- [INPUT MATERIAL]
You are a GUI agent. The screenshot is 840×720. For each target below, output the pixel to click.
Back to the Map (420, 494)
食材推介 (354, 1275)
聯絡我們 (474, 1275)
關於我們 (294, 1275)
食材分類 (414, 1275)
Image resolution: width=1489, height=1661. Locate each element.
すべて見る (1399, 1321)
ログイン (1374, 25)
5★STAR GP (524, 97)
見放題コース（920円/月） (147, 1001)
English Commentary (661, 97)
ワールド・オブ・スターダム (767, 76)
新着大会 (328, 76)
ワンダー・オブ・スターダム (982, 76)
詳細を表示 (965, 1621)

- [SET TASK] Format all of the data above as a JSON list of strings, with one string for each line and any blank lines left out.

- [RESULT FOR THIS EXERCISE]
[
  "You are a GUI agent. The screenshot is 840×720. For each target below, output the pixel to click.",
  "Back to the Map (420, 494)",
  "食材推介 (354, 1275)",
  "聯絡我們 (474, 1275)",
  "關於我們 (294, 1275)",
  "食材分類 (414, 1275)",
  "Image resolution: width=1489, height=1661. Locate each element.",
  "すべて見る (1399, 1321)",
  "ログイン (1374, 25)",
  "5★STAR GP (524, 97)",
  "見放題コース（920円/月） (147, 1001)",
  "English Commentary (661, 97)",
  "ワールド・オブ・スターダム (767, 76)",
  "新着大会 (328, 76)",
  "ワンダー・オブ・スターダム (982, 76)",
  "詳細を表示 (965, 1621)"
]